Turning to the SEC's official site, the first thing that jumps out at you is how little separation there is between the two teams in most categories. Given Auburn's much-noted offensive woes, you'd think the Tide would be way ahead in scoring offense, but no, UAT is number 7 in the SEC with a 28.4 average while AU is just over a field goal behind at number 9 and 25.0. Conversely, Auburn's reputation as run-first vs. Alabama's more-heralded passing game would make you think the Tigers are way ahead on the ground, but #8 AU actually trails #7 UAT by an average of a rushing yard per game.

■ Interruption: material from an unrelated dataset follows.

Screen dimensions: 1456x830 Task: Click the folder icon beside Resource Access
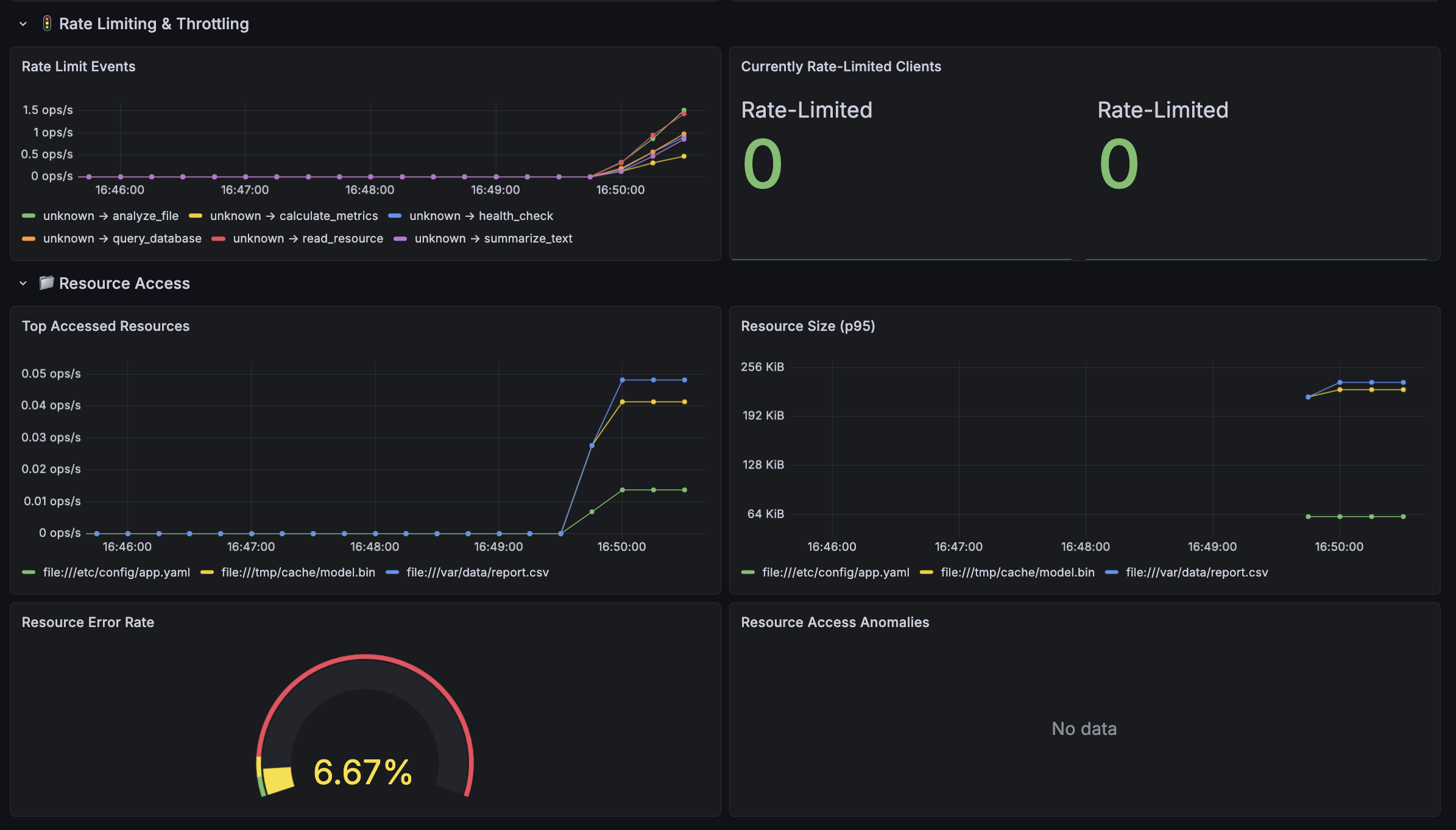pos(46,283)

This goes on and on. In 15 of the 29 significant categories tracked by the conference, Auburn and Alabama are either right next to each other in the team standings or separated by just one other team (I didn't count stuff like on-side kick recovery, since that's such a rare occurrence that the stats aren't meaningful). One of the more surprisingly-even stats to me was passing efficiency, where both teams are essentially tied near the bottom of the conference pack (AU is #7 at 117.4, UAT #8 at 115.7). Neither team is very good at either converting on third down or stopping opponents from doing the same.
So let's look at where we do see some separation between these teams. The first item that jumps out at you is scoring defense, where Auburn leads the conference allowing 17.3 points a game; Alabama's defense is a respectable #5 with 22.3 ppg, but still nearly a touchdown behind the Tigers. On the other hand, the Tide's large lead in passing offense (#5 at 231.8 vs. AU's #9 at 178.8) gives Alabama a corresponding lead in total offense, but as noted above, that advantage hasn't translated into a lot of additional points on the scoreboard.
The most eye-popping differentials on the page come in a couple of exceptionally important categories. Alabama has a huge advantage in first downs, second in the conference with an impressive 259 over eleven games; Auburn is nearly bringing up the rear at number 10 with fifty (fifty!) fewer first downs. Then again, that offensive production just hasn't been translated into points for the Tide, and surprisingly to me, it also hasn't translated into an advantage in time of possession, where #7 UAT trails #3 AU 29:36 to 31:27. Two minutes can be a very big deal in a game like this.
The second big difference illustrates Auburn's team strength this year, namely the defense. AU is second in the conference in Red Zone Defense, allowing opponents only 15 touchdowns and 10 field goals in 34 red zone situations. Alabama is dead last in this category, allowing points to opponents in scoring position over 90% of the time (30-33, 8 field goals and--ouch--22 touchdowns). That's pretty lousy, especially for a team coached by a "defensive genius." I'd call it a game-decider--but that would assume the Auburn offense can drive to the red zone enough times. I'm not ready to make that claim just yet.
It's worth noting that two categories with big discrepancies could be turned upside-down Saturday due to injuries. Alabama has a big lead in kick returns, but their star returner, Javier Arenas, has a bad ankle sprain and won't play. On the other side, Auburn is bringing up the SEC rear in kickoff returns this year, but the Tigers will welcome speedster Tristan Davis back this week in the lead return slot after a season-long injury spell. How those changes will play out this weekend, I can safely say nobody knows.